The UK government has announced a new Cyber Action Plan which aims to relaunch the country’s cyber program and invests over $200 million into public cybersecurity defences.
The plan recognises that whilst digitisation of public services offers huge advantages in terms of efficiency and value for money, these benefits can only be realised if public services are secured to be trustworthy and resilient.
Central to the plan is a government Cyber Unit, which will be established to coordinate rapid improvements in cyber defences across departments and the wider public sector. This is also in keeping with the government’s objective to digitise public services, with a view to making these more accessible and efficient whilst, at the same time, safeguarding public trust in the reliability of such systems.
According to Gabrielle Hempel, Security Operations Strategist at Exabeam, the new policy document offers many good points and helps to guide businesses as to how to think and to measure their vulnerabilities.
Hempel selects three areas of importance.
The first is that the measures “Support what many of us in the industry have been saying: that voluntary frameworks and advisory models do not produce measurable security outcomes. If standards aren’t enforceable, then cyber posture will continue to degrade quietly until failure becomes apparent through public harm.”

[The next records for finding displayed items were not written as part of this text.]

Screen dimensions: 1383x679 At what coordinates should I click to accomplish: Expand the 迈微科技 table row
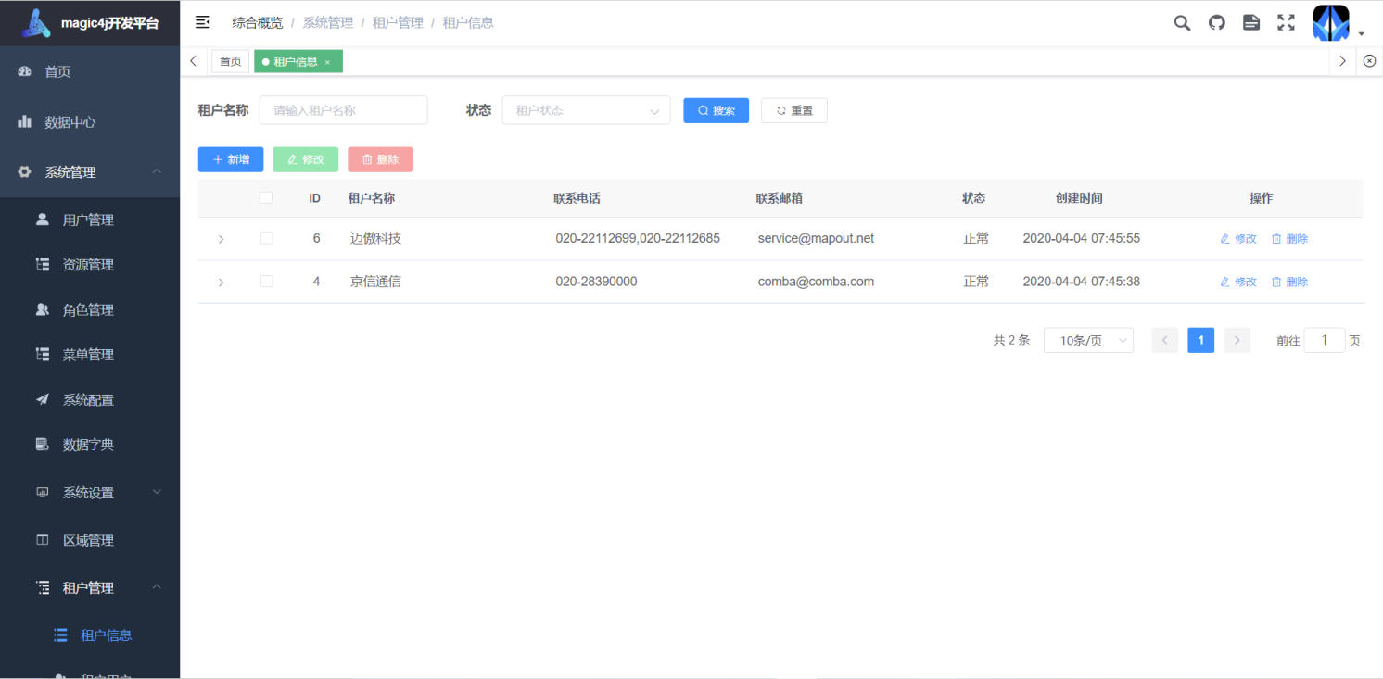221,238
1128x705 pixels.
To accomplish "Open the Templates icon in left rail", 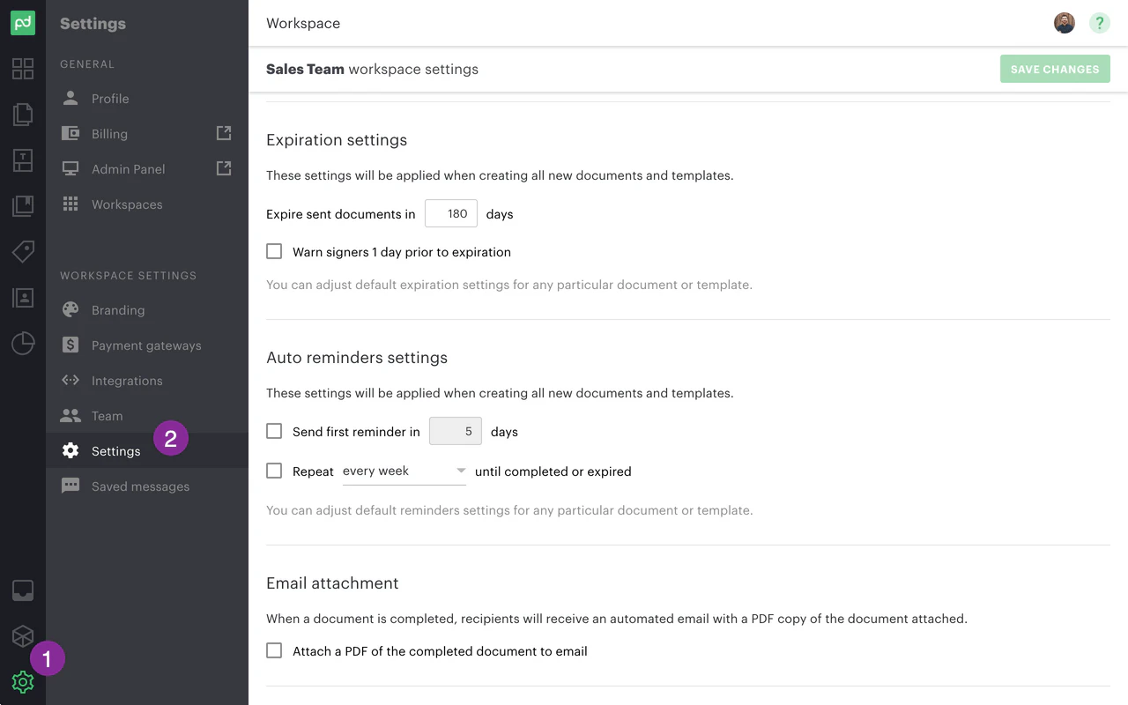I will (23, 160).
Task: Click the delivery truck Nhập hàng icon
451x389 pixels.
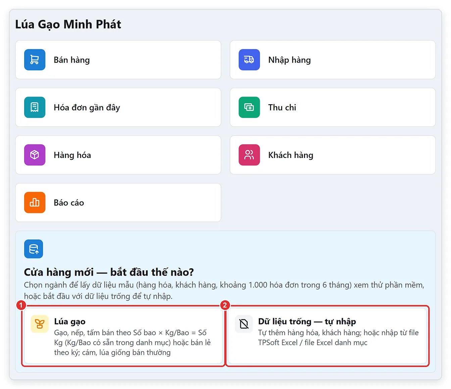Action: click(x=249, y=60)
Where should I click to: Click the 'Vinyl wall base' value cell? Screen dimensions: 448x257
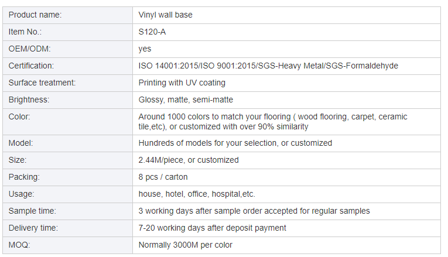tap(166, 15)
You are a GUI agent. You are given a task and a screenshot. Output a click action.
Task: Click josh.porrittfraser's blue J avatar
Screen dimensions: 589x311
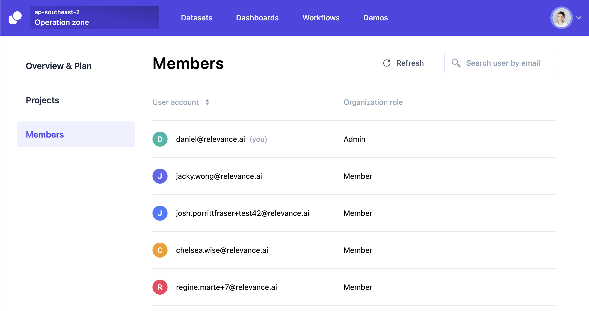click(160, 213)

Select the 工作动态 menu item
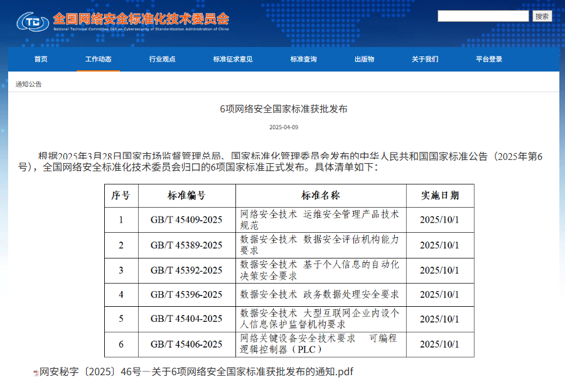pos(98,59)
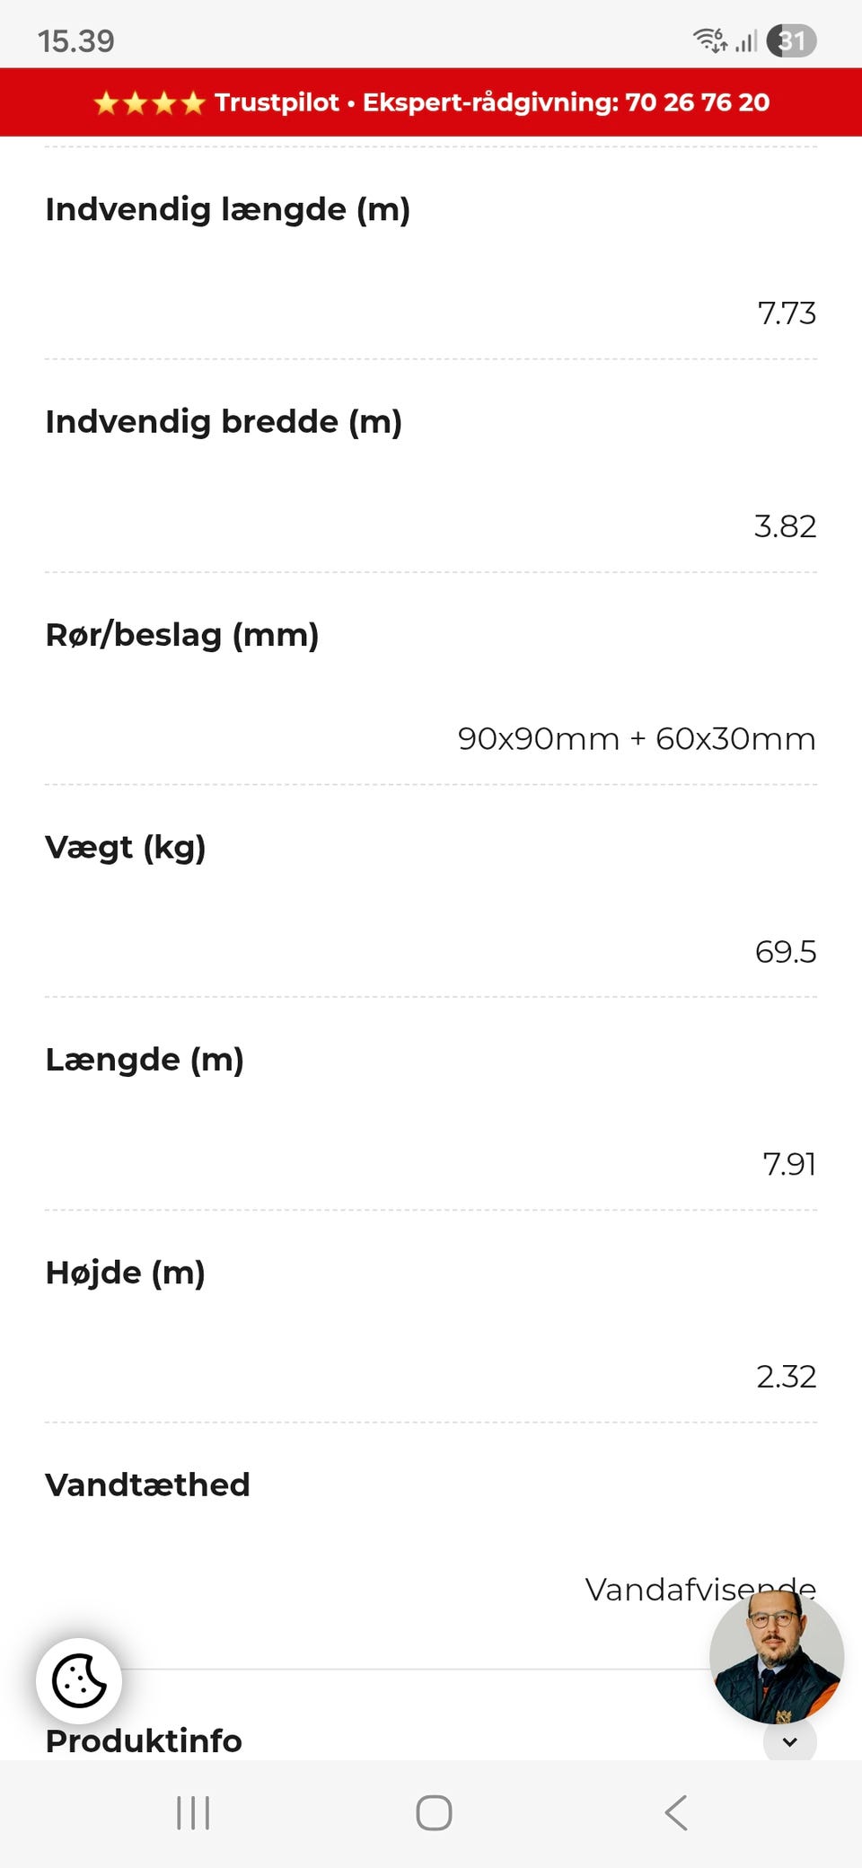Tap the Trustpilot star rating
The width and height of the screenshot is (862, 1868).
click(149, 102)
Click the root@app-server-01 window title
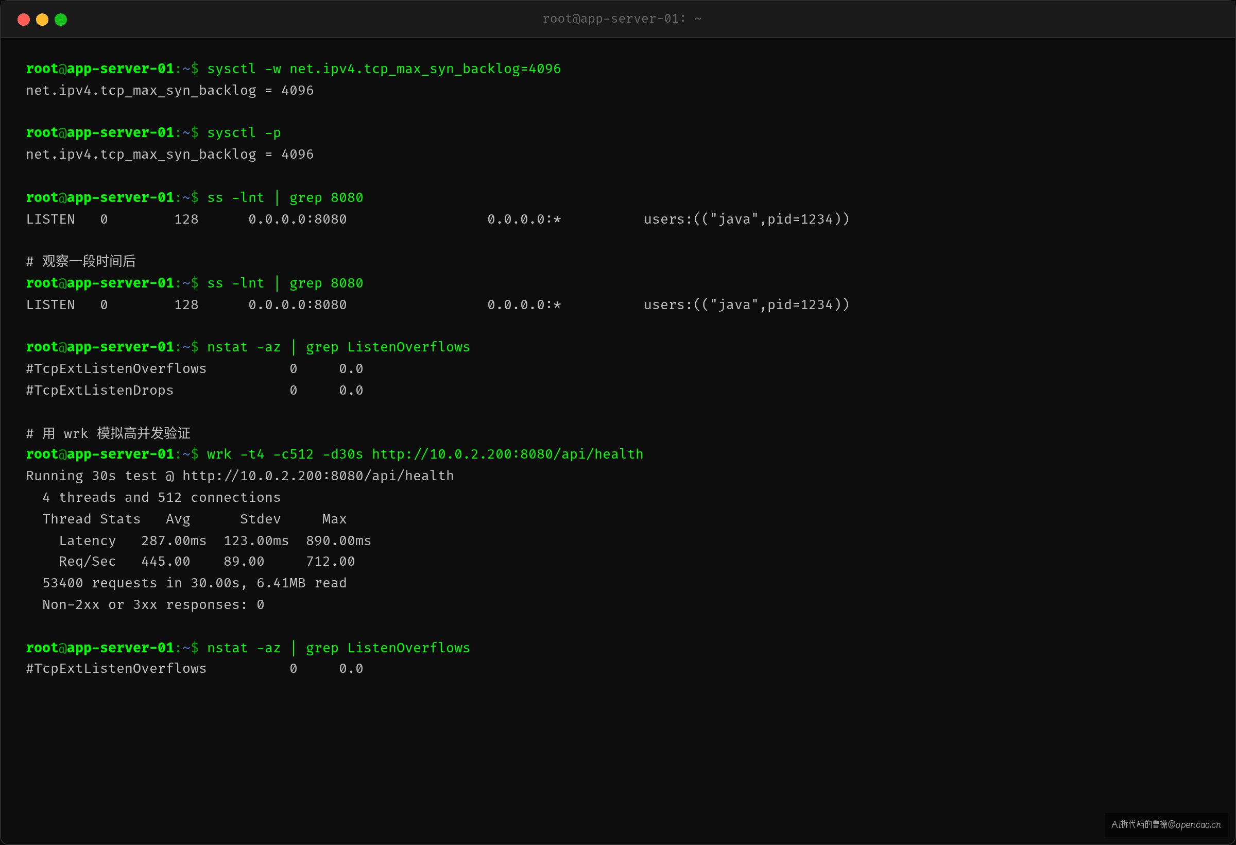 pos(622,19)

The second considers the finances, with Hempel stating: “The true vulnerability that many organizations (and governments) overlook isn’t hackers, it’s technical debt. As identified in the plan, legacy infrastructure is the systemic weakness. Unsupported systems can’t be secured at scale.”
In terms of the specific attack areas and the focal points for businesses, Hemple directs attention to: “Supply chain is now the primary attack surface for government. Many of the high-impact incidents we have seen in recent years haven’t been direct intrusions, they have been inherited through vendors, MSPs, and service providers. Strengthening contractual obligations for suppliers is a must to truly address the areas that are lacking.”
Another area of consideration with how the success or failure of the policy can be judged. Also, from Exabeam, Findlay Whitelaw, Cybersecurity Strategist and Researcher explains to Digital Journal that businesses needed to put aside appropriate finding.
According to Whitelaw: “One thing that stands out is these feel less like policy changes and more like a shift towards how cyber effectiveness will be judged. The direction of travel isn’t just stronger standards or tighter supplier obligations, but how quickly risk is identified, prioritised and contained when things don’t go to plan. Technical dept and supply chain exposure amplify this challenge.”
Whitelaw summarises: “To me, these changes signify a pivot from: do you have controls, to can you prove they work at speed and at scale.”